Author: Brigid Brophy
Title: In Transit: An Heroi-Cyclic Novel
Publication Info: New York, Putnam [1970, c1969]
Summary/Review:
This bizarre novel is a work of modern fiction set in an airport, and like the architecture of airports it is very modern but dated in the way that modern things from the 50’s, 60’s & 70’s seem to age rather quickly. The narrator is “in transit” – between flights – at the airport having decided to skip the ongoing flight and reflecting on the narrator’s past life and the undefined status of being in transit. Suddenly, the narrator cannot remember his/her sex and rather comically tries to figure that out. More odd events transpire eventually leading to a rebellion against the airport. The book is full of wordplay, especially puns, and satire of the modern world. It’s the best book with a gender-ambiguous narrator that I’ve read since Written on the Body by Jeanette Winterson.
Favorite Passages:
“Have you noticed how little of the twentieth-century life is in fact conducted in twentieth-century surroundings?
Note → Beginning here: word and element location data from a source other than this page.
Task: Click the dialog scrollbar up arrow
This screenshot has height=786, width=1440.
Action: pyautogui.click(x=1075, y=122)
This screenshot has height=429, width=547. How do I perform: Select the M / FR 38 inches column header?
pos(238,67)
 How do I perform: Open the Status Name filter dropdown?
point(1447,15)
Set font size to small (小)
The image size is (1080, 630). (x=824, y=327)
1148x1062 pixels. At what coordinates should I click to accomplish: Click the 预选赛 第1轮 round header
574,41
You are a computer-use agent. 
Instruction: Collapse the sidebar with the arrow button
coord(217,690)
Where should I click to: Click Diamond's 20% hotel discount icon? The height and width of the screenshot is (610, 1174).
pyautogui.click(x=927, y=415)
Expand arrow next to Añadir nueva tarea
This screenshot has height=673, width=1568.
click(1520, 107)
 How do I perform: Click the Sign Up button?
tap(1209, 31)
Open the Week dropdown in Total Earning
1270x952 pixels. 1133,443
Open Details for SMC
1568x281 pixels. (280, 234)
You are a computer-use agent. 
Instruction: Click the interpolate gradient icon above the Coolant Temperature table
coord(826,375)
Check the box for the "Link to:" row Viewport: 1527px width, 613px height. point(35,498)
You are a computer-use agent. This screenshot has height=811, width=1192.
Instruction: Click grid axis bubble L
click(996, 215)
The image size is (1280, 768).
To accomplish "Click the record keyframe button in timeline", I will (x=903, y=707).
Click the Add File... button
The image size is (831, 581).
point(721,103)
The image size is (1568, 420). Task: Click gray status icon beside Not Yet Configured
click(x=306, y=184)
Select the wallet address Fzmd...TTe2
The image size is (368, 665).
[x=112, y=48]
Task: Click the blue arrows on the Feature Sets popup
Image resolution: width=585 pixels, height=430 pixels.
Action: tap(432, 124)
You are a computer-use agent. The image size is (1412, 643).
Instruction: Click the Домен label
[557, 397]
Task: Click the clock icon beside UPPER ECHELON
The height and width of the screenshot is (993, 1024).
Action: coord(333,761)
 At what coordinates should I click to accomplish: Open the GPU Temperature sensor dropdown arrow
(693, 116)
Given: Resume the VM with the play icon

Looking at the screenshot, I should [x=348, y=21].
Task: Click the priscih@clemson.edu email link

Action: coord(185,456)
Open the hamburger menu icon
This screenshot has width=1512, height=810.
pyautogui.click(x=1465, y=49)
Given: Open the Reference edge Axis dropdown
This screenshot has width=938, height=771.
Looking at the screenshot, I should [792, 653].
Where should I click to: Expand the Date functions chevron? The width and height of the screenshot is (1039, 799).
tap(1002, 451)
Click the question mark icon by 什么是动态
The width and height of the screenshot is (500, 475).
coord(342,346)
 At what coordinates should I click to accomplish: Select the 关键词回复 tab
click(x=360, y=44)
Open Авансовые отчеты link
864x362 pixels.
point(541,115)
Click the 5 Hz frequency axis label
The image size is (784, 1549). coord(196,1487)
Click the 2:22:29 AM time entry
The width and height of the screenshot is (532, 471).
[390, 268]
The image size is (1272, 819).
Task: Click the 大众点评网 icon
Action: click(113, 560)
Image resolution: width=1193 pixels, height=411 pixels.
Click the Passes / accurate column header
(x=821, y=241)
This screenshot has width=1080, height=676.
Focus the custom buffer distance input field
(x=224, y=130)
There are precious few places where you can glance unhibitedly round you and be sure of never placing eyes on an artifact that’s an anachronism. Indeed our century hasn’t yet invented a style — only a repertory of cliche motifs which aren’t in fact functional, since they can be stuck on anywhere, but which imitate the machine-turned and stream-lined and thereby serve the emotional purpose of signaling that our century prefers function to style.” – p. 22
Recommended books: At Swim-Two-Birds by Flann O’Brien, Under the Net by Iris Murdoch, Written on the Body by Jeanette Winterson and In Watermelon Sugar by Richard Brautigan.